▶ [Challenge]
Retype the part of the lines below that opens with the line containing "Click the Licenses window title text" and runs through the last line, without any changes. Leave the pictures out of your answer.

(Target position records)
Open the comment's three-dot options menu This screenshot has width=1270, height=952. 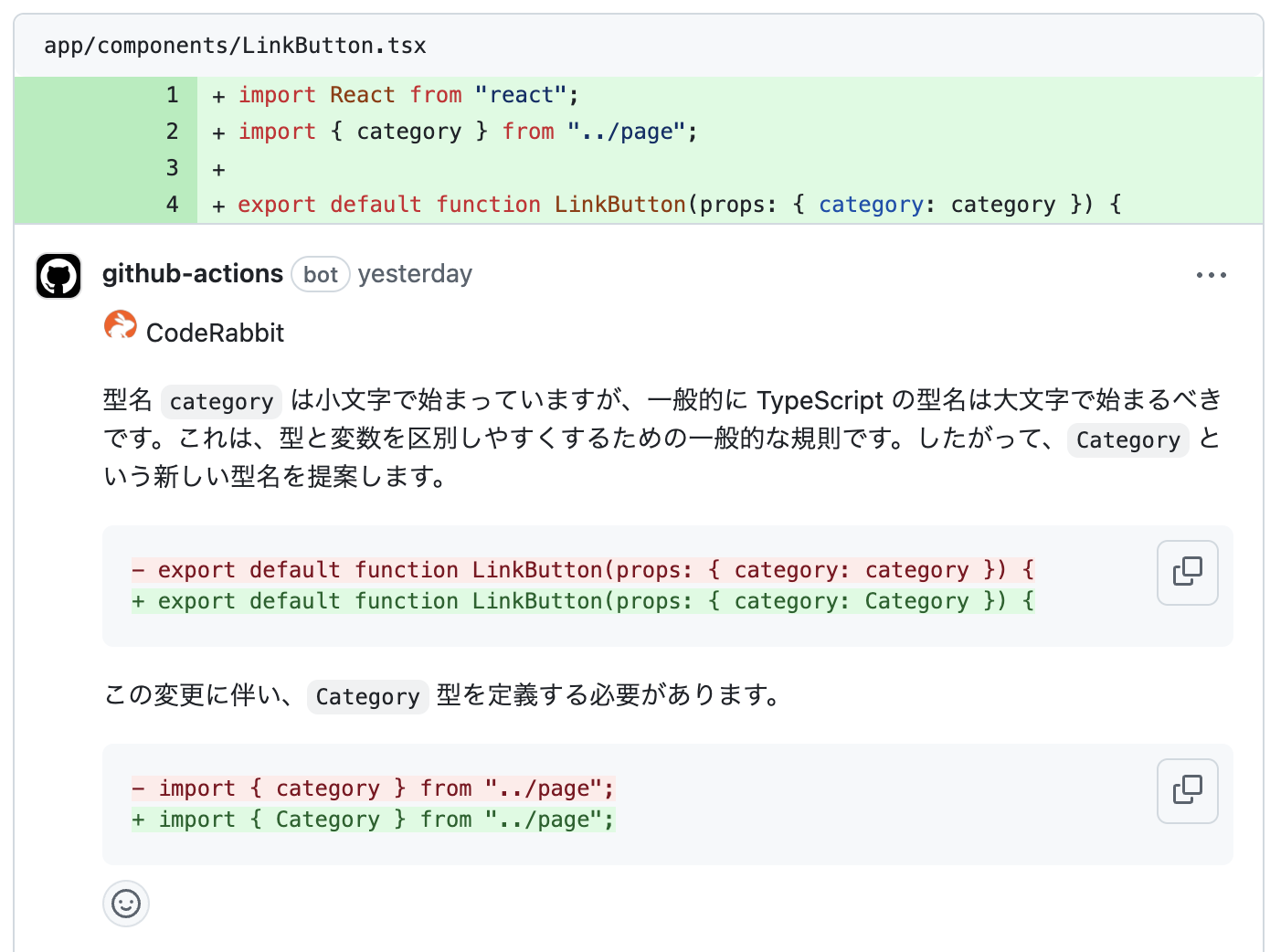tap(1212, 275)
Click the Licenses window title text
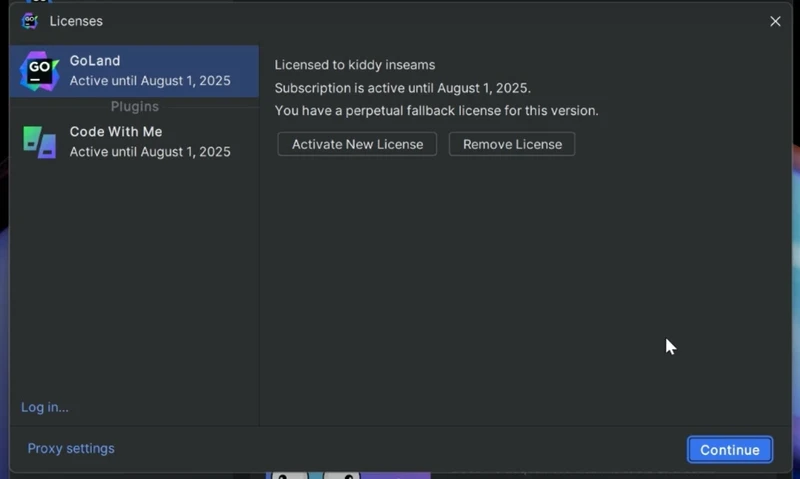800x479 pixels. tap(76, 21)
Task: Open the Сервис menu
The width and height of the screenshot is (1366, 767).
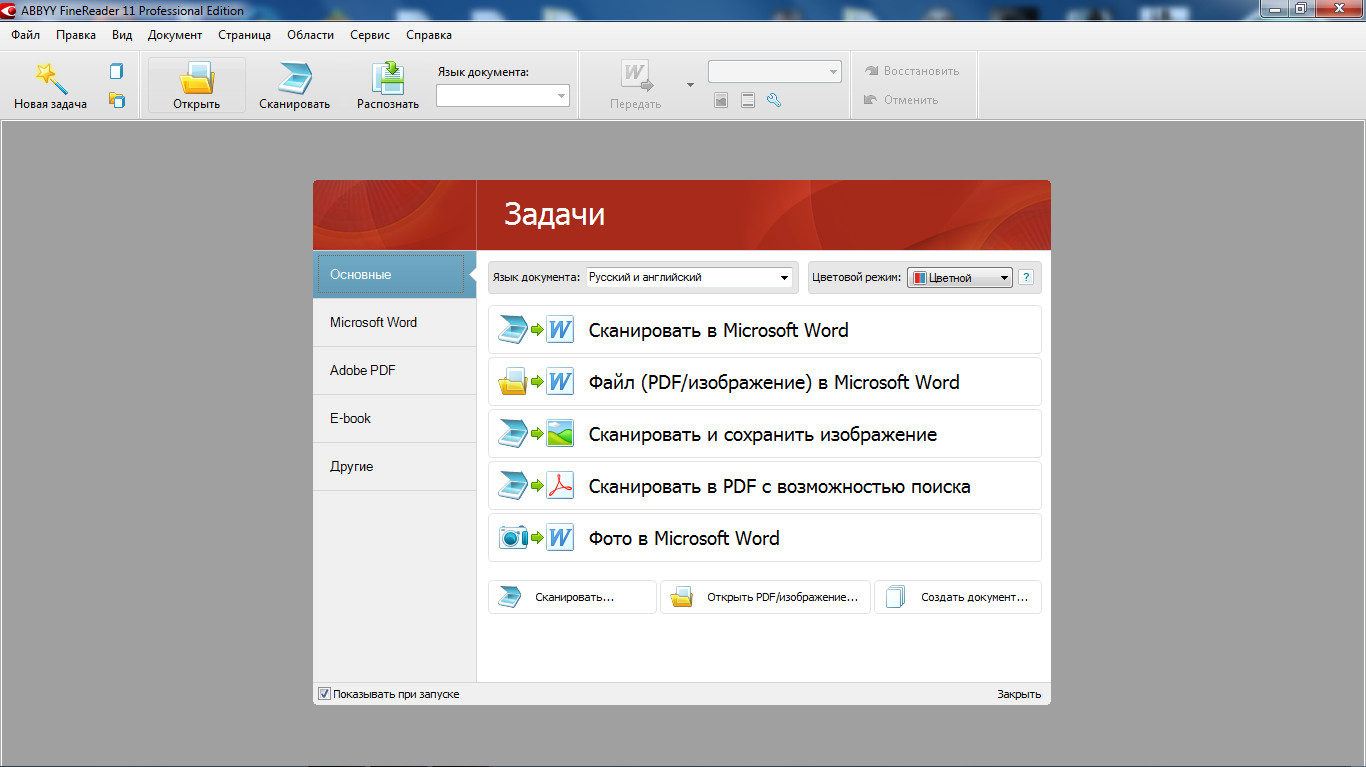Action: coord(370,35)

▶ [Task answer]
Click the Licenses window title text
800x479 pixels. tap(76, 21)
Task: Open the Сервис menu
The width and height of the screenshot is (1366, 767).
Action: coord(370,35)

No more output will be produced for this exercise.